(Saved data entries)

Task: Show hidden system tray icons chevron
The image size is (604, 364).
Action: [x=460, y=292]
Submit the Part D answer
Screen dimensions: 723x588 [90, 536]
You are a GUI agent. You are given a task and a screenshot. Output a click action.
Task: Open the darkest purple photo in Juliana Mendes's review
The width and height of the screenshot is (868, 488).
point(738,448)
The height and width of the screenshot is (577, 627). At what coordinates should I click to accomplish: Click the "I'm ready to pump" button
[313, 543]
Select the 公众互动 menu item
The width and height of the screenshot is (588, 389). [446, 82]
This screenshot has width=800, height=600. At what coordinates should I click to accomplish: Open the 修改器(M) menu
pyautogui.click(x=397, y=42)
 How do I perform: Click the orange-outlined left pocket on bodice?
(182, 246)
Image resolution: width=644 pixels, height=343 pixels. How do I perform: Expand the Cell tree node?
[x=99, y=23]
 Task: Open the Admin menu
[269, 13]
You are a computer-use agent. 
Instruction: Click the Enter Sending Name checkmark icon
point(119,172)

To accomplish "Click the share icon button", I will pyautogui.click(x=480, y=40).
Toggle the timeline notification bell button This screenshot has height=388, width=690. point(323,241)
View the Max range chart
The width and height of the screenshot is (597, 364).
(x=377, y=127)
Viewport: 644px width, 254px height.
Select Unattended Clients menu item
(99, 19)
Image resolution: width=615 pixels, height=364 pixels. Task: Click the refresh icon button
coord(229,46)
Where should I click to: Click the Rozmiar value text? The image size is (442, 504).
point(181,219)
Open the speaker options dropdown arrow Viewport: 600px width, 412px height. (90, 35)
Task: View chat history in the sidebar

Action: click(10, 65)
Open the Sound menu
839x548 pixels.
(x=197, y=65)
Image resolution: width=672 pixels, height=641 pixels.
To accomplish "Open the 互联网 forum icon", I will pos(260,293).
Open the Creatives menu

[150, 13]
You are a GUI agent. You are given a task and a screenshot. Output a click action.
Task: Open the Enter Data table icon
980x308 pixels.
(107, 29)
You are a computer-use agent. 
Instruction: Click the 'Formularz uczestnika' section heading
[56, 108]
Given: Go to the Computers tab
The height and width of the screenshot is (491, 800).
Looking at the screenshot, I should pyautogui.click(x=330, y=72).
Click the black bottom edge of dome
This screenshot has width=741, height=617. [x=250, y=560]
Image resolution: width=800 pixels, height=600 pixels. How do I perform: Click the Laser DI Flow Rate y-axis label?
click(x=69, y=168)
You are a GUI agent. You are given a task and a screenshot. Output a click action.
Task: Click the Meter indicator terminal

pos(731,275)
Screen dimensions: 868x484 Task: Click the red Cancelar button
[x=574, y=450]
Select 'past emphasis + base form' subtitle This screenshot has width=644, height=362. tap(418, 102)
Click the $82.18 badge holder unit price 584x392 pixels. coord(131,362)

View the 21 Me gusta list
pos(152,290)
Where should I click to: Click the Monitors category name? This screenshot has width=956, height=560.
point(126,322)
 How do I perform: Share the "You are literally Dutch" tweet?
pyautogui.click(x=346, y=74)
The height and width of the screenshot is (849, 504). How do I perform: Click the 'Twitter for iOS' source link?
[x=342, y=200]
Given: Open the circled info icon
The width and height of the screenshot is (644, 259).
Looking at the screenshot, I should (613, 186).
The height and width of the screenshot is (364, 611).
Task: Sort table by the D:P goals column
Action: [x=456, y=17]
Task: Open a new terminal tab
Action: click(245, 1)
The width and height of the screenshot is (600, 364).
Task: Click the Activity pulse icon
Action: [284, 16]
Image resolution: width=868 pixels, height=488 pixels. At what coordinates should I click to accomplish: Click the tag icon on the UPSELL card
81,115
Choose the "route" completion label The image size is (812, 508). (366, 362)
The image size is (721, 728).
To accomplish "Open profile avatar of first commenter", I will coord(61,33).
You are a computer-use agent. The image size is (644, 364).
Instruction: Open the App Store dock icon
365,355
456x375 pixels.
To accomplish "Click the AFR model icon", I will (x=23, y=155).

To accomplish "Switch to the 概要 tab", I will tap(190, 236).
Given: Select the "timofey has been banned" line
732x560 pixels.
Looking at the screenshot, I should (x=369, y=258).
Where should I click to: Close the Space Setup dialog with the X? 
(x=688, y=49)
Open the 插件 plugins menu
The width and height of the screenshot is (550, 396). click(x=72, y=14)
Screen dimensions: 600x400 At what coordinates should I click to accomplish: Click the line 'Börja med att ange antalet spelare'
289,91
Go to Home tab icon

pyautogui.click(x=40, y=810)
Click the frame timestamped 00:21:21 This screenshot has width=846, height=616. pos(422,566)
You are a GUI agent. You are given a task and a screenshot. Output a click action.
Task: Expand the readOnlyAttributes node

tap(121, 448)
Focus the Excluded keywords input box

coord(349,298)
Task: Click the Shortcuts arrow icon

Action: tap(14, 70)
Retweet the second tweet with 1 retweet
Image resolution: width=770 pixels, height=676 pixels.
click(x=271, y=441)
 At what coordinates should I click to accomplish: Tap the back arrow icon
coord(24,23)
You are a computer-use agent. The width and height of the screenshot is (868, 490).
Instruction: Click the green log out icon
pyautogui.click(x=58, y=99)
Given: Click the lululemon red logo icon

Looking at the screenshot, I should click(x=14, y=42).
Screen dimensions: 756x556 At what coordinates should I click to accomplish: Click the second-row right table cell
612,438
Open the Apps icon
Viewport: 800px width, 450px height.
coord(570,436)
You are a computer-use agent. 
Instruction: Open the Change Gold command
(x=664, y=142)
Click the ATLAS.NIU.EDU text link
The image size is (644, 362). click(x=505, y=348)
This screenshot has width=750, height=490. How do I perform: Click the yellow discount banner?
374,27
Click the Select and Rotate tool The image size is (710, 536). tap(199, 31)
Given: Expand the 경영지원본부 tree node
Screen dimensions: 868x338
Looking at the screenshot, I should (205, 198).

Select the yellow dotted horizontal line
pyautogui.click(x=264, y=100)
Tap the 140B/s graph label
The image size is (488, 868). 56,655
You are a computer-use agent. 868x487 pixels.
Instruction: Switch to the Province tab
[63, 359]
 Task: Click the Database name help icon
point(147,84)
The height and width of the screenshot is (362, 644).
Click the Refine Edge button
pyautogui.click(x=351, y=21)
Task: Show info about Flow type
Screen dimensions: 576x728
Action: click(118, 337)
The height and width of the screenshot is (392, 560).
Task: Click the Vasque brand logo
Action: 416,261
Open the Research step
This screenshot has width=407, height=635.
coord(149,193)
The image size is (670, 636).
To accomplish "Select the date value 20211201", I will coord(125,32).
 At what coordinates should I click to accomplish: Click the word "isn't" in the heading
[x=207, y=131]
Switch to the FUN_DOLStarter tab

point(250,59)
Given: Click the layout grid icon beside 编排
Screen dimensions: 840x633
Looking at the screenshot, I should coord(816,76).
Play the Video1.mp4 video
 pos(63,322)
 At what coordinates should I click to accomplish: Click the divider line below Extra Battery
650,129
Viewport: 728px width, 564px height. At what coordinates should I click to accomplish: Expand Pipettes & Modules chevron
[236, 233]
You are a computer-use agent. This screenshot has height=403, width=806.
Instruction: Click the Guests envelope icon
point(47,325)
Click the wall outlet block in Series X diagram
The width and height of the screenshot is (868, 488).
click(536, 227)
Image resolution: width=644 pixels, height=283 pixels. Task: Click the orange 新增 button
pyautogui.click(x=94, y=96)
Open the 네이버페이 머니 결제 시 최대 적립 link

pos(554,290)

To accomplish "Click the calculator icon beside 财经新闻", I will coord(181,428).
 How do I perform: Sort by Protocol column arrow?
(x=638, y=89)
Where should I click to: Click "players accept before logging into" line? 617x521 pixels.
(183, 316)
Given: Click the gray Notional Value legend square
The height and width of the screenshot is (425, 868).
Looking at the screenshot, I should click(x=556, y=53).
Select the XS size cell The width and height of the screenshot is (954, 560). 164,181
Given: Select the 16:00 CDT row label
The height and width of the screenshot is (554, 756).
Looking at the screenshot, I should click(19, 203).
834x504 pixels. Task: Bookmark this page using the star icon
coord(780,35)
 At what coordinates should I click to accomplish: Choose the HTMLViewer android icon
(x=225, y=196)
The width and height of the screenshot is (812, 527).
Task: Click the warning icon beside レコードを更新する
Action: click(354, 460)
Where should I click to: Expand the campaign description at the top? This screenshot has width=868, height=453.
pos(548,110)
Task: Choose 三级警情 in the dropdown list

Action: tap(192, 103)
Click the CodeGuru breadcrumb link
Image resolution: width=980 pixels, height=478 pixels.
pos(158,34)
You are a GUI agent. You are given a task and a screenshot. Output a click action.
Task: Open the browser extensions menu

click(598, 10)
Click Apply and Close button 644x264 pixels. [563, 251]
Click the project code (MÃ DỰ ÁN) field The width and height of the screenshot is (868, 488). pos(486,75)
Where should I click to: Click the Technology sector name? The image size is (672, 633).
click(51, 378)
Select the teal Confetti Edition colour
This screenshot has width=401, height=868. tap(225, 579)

(Aim of the task)
Your answer is to contain exactly the lines from the one holding "Given: Click the gray" to the end of the entries, with no other line.

(Written solution)
Given: Click the gray Notional Value legend square
The height and width of the screenshot is (425, 868).
Looking at the screenshot, I should click(x=556, y=53).
Select the XS size cell The width and height of the screenshot is (954, 560). 164,181
Given: Select the 16:00 CDT row label
The height and width of the screenshot is (554, 756).
Looking at the screenshot, I should click(19, 203).
834x504 pixels. Task: Bookmark this page using the star icon
coord(780,35)
 At what coordinates should I click to accomplish: Choose the HTMLViewer android icon
(x=225, y=196)
The width and height of the screenshot is (812, 527).
Task: Click the warning icon beside レコードを更新する
Action: click(354, 460)
Where should I click to: Expand the campaign description at the top? This screenshot has width=868, height=453.
pos(548,110)
Task: Choose 三级警情 in the dropdown list

Action: tap(192, 103)
Click the CodeGuru breadcrumb link
Image resolution: width=980 pixels, height=478 pixels.
pos(158,34)
You are a GUI agent. You are given a task and a screenshot. Output a click action.
Task: Open the browser extensions menu

click(598, 10)
Click Apply and Close button 644x264 pixels. [563, 251]
Click the project code (MÃ DỰ ÁN) field The width and height of the screenshot is (868, 488). pos(486,75)
Where should I click to: Click the Technology sector name? The image size is (672, 633).
click(51, 378)
Select the teal Confetti Edition colour
This screenshot has width=401, height=868. tap(225, 579)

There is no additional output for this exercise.